- _INSTRUCTIONS FOR THE TASK_
Below are entries. Pull out all lines containing "Image".
Top of RAW DATA
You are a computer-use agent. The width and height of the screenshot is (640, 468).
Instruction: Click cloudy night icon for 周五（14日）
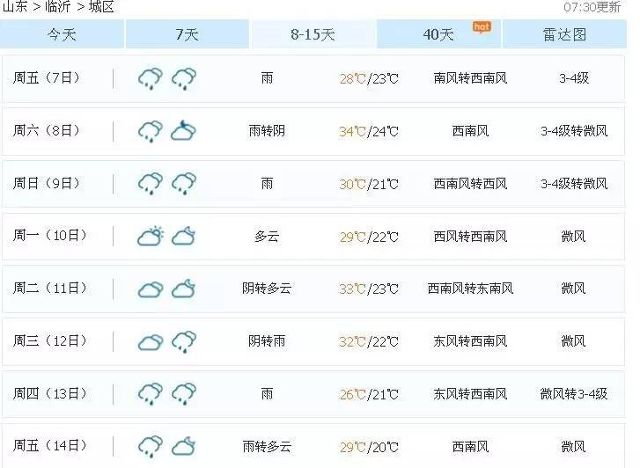183,446
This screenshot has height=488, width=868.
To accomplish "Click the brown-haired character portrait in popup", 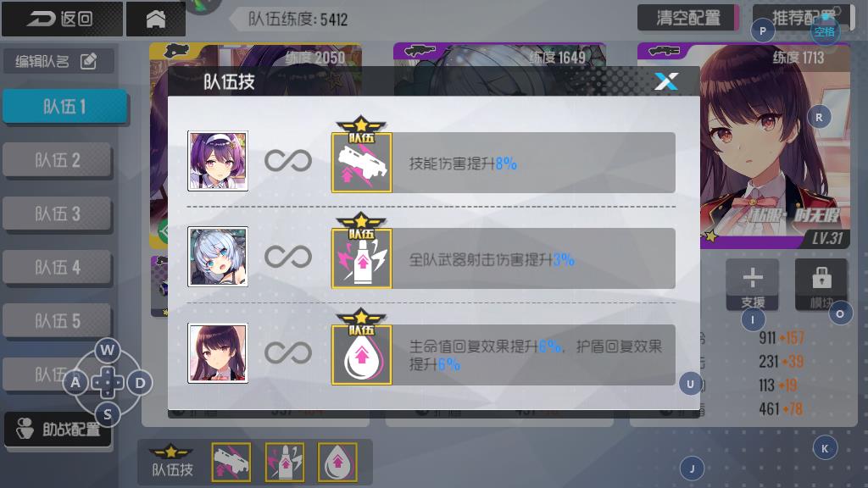I will (x=218, y=353).
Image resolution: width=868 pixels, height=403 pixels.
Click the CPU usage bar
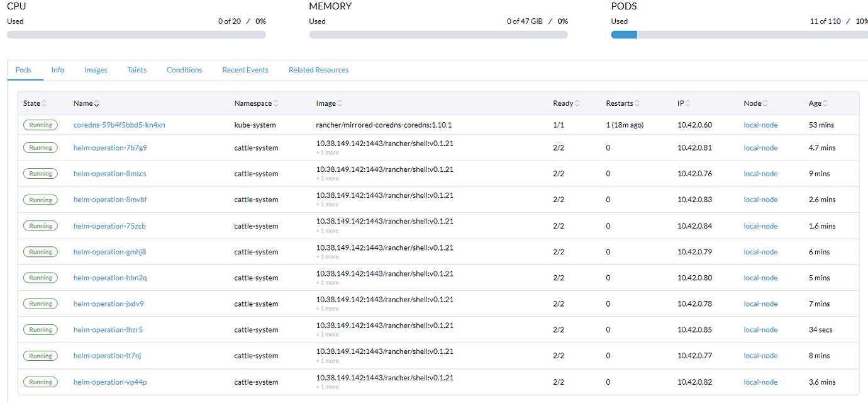(x=136, y=34)
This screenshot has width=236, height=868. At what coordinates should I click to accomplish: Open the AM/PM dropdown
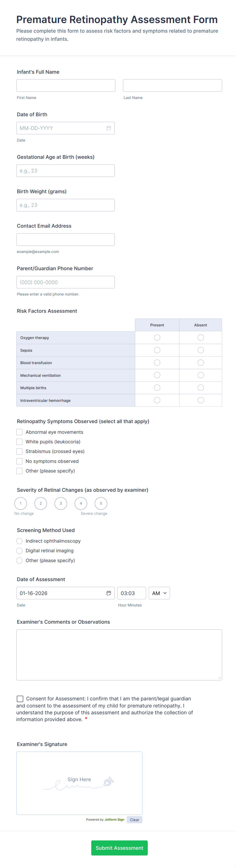click(159, 593)
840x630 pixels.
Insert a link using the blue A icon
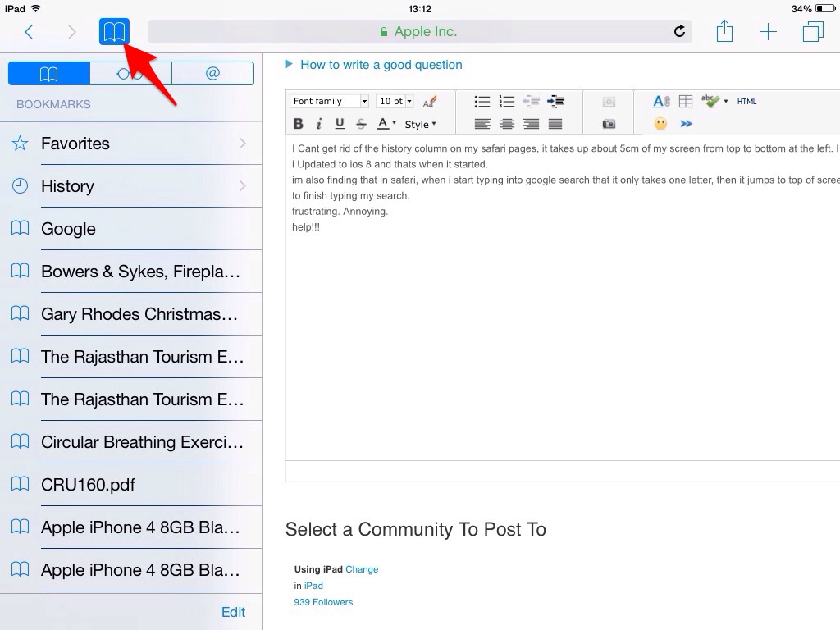[x=660, y=101]
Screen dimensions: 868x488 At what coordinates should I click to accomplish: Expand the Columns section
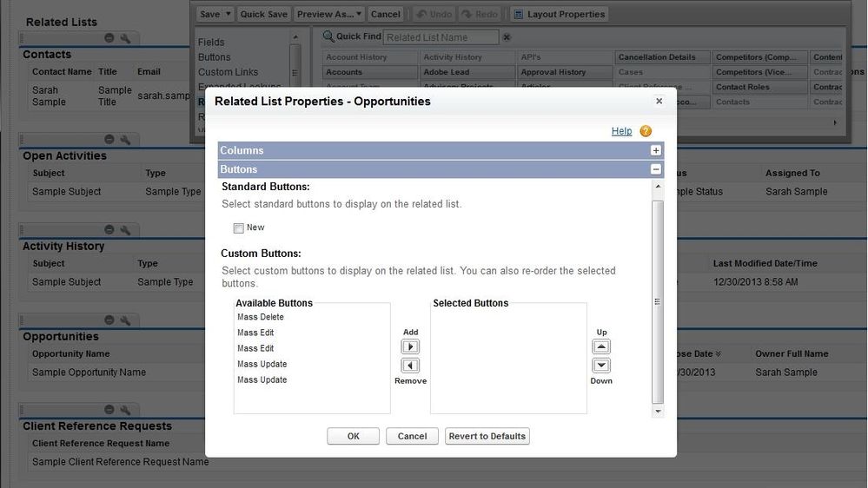point(655,150)
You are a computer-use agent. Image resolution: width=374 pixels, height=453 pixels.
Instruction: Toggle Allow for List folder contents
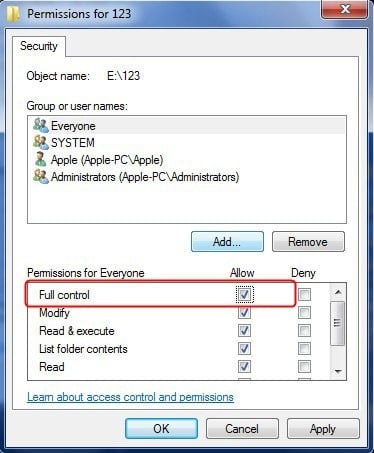244,349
Bottom of RAW DATA
- _PROBLEM SOLUTION_
Image resolution: width=868 pixels, height=403 pixels.
You are a computer-use agent. Image resolution: width=374 pixels, height=453 pixels.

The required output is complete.